The Federal Reserve should raise interest rates more aggressively than it did in 2017-2018 to stamp out soaring U.S. inflation, the president of the Cleveland Federal Reserve said Thursday.
Loretta Mester said she will support an increase in the Fed’s benchmark short-term in March — “barring an unexpected turn in the economy” — as well as “further increases in the coming months.” Read Mester’s speech.
Mester also said the Fed should move to reduce “the size of its balance sheet soon and more quickly that last time,” referring to the central bank’s more leisurely pace of asset sales long after the end of the 2007-2009 Great Recession.
The Fed has doubled the size of its balance sheet to nearly $9 trillion from $4.5 trillion several years ago to help drive down long-term interest rates. It accomplished its goal by buying huge amounts of Treasury bonds and mortgage-backed securities.
A swifter Fed response is necessary now, Mester said, because the U.S. has rebounded far more rapidly after the 2021 recession compared to the slow and weak recovery that followed the Great Recession. Inflation has also roared to life after a decade of being largely invisible.
“This time is very different,” Mester said. She is a voting member this year of the central bank panel that sets interest rates.
Mester said she expects inflation, now at a 40-year high of 7.5%, to run above the Fed’s 2% goal this year and next.
If high inflation persists, she said, she would support even more aggressive rate hikes later this year.
One of the big challenges for the Fed, Mester said, is how it communicates its approach to investors. She suggested the Fed pare back so-called forward guidance, a strategy adopted after the Great Recession to signal the likely path of interest rates.
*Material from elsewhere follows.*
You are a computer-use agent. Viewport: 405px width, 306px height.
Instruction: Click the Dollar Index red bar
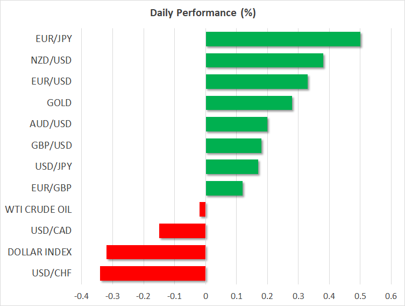point(156,252)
“Instead, we will need to convey the overall trajectory of policy and give the rationale for our policy decisions based on our assessment of the outlook and risks around the outlook, which are informed by economic and financial developments,” Mester said.
Such a change should not be viewed as the central bank “backing away from transparency,” she said.
Mester made her remarks in a virtual speech to the New York University Stern Center for Global Economy and Business.